Partidários do golpe festejam até a madrugada

Em mais um dia de protestos e grandes concentrações, dezenas de milhares de manifestantes se reuniram a partir do fim da tarde na Praça Tahrir para festejar o fim do governo de Mohamed Morsi. Em resposta, partidários do presidente deposto permaneceram nas ruas, acampados, em vigília e armados de bastões para garantir a "autoproteção". Nos céus, helicópteros monitoraram a população, enquanto caças se exibiram para a multidão.

CAIRO, O Estado de S.Paulo

05 de julho de 2013 | 02h03

Depois de uma madrugada inteira de comemorações pelo golpe militar, os opositores de Morsi só voltaram a se concentrar em grande número no final da tarde de ontem. Então, a nova noite de festas surpreendeu. Dezenas de milhares de pessoas voltaram à Praça Tahrir e a suas imediações, apenas para celebrar o fim dos 12 meses de governo do islamista. "Nós agora queremos um presidente justo, porque ainda não houve democracia no Egito", afirmou Imad Badr.

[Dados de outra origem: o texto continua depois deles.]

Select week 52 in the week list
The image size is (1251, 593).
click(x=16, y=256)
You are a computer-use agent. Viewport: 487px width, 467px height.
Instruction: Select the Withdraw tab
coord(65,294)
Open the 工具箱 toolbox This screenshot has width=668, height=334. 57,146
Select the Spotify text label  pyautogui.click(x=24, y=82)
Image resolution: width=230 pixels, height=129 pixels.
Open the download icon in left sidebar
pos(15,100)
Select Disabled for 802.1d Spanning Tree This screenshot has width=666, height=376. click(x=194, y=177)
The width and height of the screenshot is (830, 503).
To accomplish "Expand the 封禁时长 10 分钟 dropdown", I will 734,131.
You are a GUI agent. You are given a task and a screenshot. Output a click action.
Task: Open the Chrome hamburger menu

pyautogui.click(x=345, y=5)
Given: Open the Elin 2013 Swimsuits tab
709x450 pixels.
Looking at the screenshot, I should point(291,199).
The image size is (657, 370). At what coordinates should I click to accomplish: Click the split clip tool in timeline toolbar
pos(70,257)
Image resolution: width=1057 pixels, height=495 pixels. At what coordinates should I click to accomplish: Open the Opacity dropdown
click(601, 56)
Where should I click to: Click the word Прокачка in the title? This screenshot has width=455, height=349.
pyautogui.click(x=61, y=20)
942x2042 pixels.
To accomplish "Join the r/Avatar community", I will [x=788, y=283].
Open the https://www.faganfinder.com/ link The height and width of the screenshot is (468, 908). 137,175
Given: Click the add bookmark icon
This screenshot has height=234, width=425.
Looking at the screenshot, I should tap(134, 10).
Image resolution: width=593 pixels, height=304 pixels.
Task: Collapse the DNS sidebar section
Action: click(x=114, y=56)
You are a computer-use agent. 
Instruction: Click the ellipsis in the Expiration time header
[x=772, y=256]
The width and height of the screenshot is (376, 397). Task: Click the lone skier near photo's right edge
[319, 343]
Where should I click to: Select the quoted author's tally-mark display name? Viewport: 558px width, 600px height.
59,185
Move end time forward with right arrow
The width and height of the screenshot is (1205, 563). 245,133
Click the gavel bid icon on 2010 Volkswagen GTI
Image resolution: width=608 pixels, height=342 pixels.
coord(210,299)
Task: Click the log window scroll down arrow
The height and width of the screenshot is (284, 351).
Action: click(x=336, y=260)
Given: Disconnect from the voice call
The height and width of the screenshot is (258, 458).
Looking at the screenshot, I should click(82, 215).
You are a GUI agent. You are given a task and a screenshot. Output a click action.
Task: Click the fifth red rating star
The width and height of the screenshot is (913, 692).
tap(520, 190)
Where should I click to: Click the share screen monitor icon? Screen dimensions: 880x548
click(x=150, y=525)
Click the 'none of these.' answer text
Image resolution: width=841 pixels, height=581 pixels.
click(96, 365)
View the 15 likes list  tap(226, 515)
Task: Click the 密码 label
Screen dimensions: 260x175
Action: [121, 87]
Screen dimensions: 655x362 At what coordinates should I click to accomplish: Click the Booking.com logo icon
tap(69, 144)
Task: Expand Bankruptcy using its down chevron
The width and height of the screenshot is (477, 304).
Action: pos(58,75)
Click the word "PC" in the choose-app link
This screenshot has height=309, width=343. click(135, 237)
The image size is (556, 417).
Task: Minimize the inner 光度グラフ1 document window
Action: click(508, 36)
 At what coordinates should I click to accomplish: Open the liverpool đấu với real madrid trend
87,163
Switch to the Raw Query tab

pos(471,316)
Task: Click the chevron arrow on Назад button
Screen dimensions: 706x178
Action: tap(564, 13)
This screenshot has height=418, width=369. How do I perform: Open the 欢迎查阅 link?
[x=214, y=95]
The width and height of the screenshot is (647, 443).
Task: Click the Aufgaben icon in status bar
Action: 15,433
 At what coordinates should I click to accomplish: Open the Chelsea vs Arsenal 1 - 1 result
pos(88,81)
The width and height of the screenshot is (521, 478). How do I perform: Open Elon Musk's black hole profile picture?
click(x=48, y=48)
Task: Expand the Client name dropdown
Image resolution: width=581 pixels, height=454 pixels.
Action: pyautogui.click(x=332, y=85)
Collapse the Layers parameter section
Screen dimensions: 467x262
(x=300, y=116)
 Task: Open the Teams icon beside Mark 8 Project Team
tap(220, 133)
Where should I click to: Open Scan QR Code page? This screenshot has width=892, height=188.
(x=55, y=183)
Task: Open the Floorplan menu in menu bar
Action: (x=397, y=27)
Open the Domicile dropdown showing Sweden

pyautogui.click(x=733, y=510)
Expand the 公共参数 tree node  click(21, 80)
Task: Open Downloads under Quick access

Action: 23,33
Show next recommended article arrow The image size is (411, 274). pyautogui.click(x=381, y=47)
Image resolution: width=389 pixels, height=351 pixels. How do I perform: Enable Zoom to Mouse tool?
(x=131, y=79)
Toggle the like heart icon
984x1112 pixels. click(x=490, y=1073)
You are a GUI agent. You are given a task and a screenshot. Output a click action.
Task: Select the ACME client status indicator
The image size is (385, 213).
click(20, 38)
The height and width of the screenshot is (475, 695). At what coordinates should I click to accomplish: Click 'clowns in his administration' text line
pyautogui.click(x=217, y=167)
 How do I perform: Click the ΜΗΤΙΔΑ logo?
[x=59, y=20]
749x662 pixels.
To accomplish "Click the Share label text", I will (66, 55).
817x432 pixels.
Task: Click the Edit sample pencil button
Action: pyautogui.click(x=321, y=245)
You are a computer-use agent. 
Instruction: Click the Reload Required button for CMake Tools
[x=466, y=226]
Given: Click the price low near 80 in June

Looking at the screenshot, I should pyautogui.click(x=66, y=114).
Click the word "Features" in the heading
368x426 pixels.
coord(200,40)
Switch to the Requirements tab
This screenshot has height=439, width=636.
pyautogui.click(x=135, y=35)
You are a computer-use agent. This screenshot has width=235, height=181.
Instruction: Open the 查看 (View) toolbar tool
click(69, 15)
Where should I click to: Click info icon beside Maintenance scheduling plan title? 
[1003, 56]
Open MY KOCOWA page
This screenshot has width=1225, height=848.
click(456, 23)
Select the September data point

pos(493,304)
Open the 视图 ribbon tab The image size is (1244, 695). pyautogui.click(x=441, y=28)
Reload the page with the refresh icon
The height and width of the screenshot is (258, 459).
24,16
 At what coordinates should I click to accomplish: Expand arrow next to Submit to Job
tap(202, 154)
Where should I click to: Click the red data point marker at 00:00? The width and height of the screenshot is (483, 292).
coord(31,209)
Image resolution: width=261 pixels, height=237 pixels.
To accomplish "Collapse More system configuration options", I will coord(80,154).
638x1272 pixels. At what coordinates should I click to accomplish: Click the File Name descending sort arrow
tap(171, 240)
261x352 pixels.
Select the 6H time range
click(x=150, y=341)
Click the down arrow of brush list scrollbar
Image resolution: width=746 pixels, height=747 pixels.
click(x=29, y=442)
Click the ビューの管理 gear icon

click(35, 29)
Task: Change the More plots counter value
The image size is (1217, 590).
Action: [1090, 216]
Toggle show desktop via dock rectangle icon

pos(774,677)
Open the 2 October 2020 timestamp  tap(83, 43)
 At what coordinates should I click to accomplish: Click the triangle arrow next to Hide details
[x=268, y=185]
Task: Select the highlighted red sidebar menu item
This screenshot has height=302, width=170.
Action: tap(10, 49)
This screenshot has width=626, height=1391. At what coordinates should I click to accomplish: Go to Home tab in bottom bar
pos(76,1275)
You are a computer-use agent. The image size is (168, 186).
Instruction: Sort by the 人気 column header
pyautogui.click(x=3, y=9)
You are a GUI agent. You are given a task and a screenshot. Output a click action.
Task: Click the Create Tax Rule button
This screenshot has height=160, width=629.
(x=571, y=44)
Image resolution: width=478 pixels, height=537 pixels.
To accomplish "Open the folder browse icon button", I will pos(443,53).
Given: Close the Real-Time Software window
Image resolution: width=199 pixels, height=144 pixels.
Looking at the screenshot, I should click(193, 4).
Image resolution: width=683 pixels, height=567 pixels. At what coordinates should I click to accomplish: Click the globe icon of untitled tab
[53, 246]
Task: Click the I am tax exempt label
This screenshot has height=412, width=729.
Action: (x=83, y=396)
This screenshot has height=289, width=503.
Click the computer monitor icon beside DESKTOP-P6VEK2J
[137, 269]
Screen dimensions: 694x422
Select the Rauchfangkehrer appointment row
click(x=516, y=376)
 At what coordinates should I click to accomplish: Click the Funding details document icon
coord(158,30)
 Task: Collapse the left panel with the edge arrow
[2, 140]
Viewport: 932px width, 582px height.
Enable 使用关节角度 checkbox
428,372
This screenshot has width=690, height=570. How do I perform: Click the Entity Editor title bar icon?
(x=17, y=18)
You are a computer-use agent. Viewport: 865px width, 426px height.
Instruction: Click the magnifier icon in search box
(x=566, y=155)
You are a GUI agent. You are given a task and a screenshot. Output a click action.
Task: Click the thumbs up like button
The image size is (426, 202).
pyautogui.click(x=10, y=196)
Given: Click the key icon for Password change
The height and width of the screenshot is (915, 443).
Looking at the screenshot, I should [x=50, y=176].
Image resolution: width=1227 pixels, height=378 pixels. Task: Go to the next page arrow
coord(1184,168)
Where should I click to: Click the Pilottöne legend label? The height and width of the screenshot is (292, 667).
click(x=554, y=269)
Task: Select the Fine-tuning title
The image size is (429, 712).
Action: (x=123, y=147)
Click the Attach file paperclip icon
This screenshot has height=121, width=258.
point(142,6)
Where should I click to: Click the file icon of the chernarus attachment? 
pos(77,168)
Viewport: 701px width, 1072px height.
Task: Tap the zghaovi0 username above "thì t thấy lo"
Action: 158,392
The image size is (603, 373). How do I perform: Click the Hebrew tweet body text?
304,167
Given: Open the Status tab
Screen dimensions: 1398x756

Crítico da Irmandade Muçulmana, o contador de 45 anos atacou a mobilização do grupo em outro ponto da cidade. "Todos somos muçulmanos e não precisamos desse tipo de Islã no poder."

À 1 hora, a festa na Praça Tahrir continuava com o mesmo clima das noites anteriores: gritos de comemoração, músicas, buzinas, cornetas e projeções com raios laser nos prédios ao redor.

Se para os homens, a noite era só de celebração, para as mulheres a situação é diferente. Segundo organizações não governamentais, mais de 100 mulheres sofreram violência sexual na praça e nas imediações desde o dia 28, quando começaram os protestos.

Em outro ponto da capital, os islamistas e apoiadores da Irmandade Muçulmana e de Morsi também se reuniram, mas em outro clima. Em lugar de festa, havia mobilização, palavras de ordem e sensação de insegurança de parte dos manifestantes, que se sentem ameaçados por gangues que os atacaram em dias anteriores. Por isso, barricadas estavam montadas nos acessos à Avenida Nasr.

Para passar, é necessária uma revista e, para estrangeiros, provar identidade com passaportes ou documentos. "É para nossa segurança", alegam os organizadores da barricada, vários dos quais com escudos improvisados e bastões para dissuadir eventuais agressores.

As duas multidões foram vigiadas de perto pelas Forças Armadas ontem. Sobre as duas praças, helicópteros sobrevoavam a cada 30 minutos, demonstrando a preocupação das autoridades com eventuais tumultos.